Dia melihat kembali ke Miguel dan menambahkan, "Aku sih, asyik banget."
Bagus, pikir Kelly. Semua orang merasa baik-baik. "Pasti ada yang buka,"
katanya. Dia berbalik dan berjalan lebih mendaki ke atas bukit. "Rasanya aku
ingat kalau di sini ada ...."
Dia berhenti seketika. Beberapa bangunan tampak jauh di depan, salah satu
pintunya baru saja terbuka. Seorang polisi keluar. Orang itu tinggi besar
seperti pemain sepak bola dengan kumis hitam yang kasar. Tanpa melihat ke arah
Kelly, lelaki besar itu melangkah ke arah mobil patrolinya. Kelly tak mau polisi
itu melihatnya, jadi dia diam tak bergerak, seakan takut menarik perhatian.
Berhasil. Polisi itu masuk ke mobilnya tanpa melihat ke belakang.
Tapi yang dipikirkan Kelly adalah pintu yang terbuka, tempat polisi tadi keluar.
"Ke sini," katanya bergairah.
Ketika dia melirik ke belakang ke arah teman-temannya, tampaknya tak ada satu
pun yang merasa tertarik. Tapi akhirnya mereka mengikutinya juga.
*** Tuck mengomel sendiri saat kembali ke tokonya. Darlene, si pelayan montok di
Rumah Makan Denny, perlu diberi pelajaran. Dia pikir dirinya itu siapa, beraniberaninya tidak memberi hutang makanan"
Dan anak-anak kaya menjijikkan yang naik Volvo itu" Juga sangat sombong. Tak mau
memberinya uang sesen pun. Perutnya keroncongan. Serasa ada yang menggigit-gigit
perutnya karena dia telah menelan binatang yang sekarang perlu diberi makan.
Yah, dia tahu bagaimana memberi mereka makan. Itulah untungnya. Itulah yang
membuatnya dapat melalui tahun demi tahun dengan tambal sulam.
Tak pernah ada dan tak akan pernah ada nelayan yang seahli Tuck, katanya memuji
dirinya sendiri. Dia mengambil kailnya yang paling bagus. Dia berhenti sejenak sebelum
melemparkan besi pemberatnya.
Tak perlu. Dia begitu lapar untuk menyempatkan diri mencoba keahlian
memancingnya. Dia biasa memakai umpan hidup, bukan umpan bohong-bohongan dari
kawat atau plastik. Tergugah atas semangatnya, Tuck bersenandung kecil saat ia melewati hutan menuju
ke tepian danau. Nyamuk beterbangan dan menyengatnya.

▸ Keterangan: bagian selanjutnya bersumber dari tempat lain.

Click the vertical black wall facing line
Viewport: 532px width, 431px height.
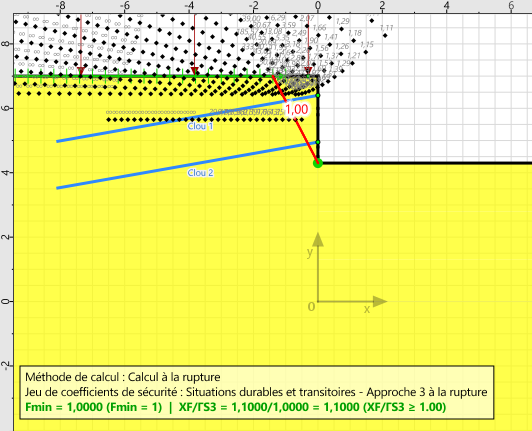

Tapi Tuck tak peduli. Setelah tinggal di dekat danau, kulitnya seakan menjadi
sekeras kulit bola kaki. Dia hanya berdoa agar Big Red meninggalkan perahu tuanya di tempat yang
semestinya. Tampak jelas perahu itu memang ada. Perahu itu ditarik Big Red ke
atas buluh-buluh yang tumbuh di tepi danau, sebagaimana yang telah diajarkannya.
Big Red ternyata bisa juga.
Tetapi bukannya mendorong perahu putihnya ke air, Tuck malah duduk di kotak
pasir dan melepaskan salah satu sepatu butnya. Lantas ia melepas kaos kakinya
dan melemparkannya ke tanah. Ia menggulung celana panjangnya setinggi mungkin,
sampai gulungan celananya terasa menekan pahanya agak keras. Kakinya yang
telanjang tampak tua, berbulu dan lemah. Tetapi lucunya lintah di sini masih
tertarik pada kaki tua milik Tuck ini.
"Ayo, silakan, Sayang," gumam Tuck ketika dia merendamkan kakinya ke danau.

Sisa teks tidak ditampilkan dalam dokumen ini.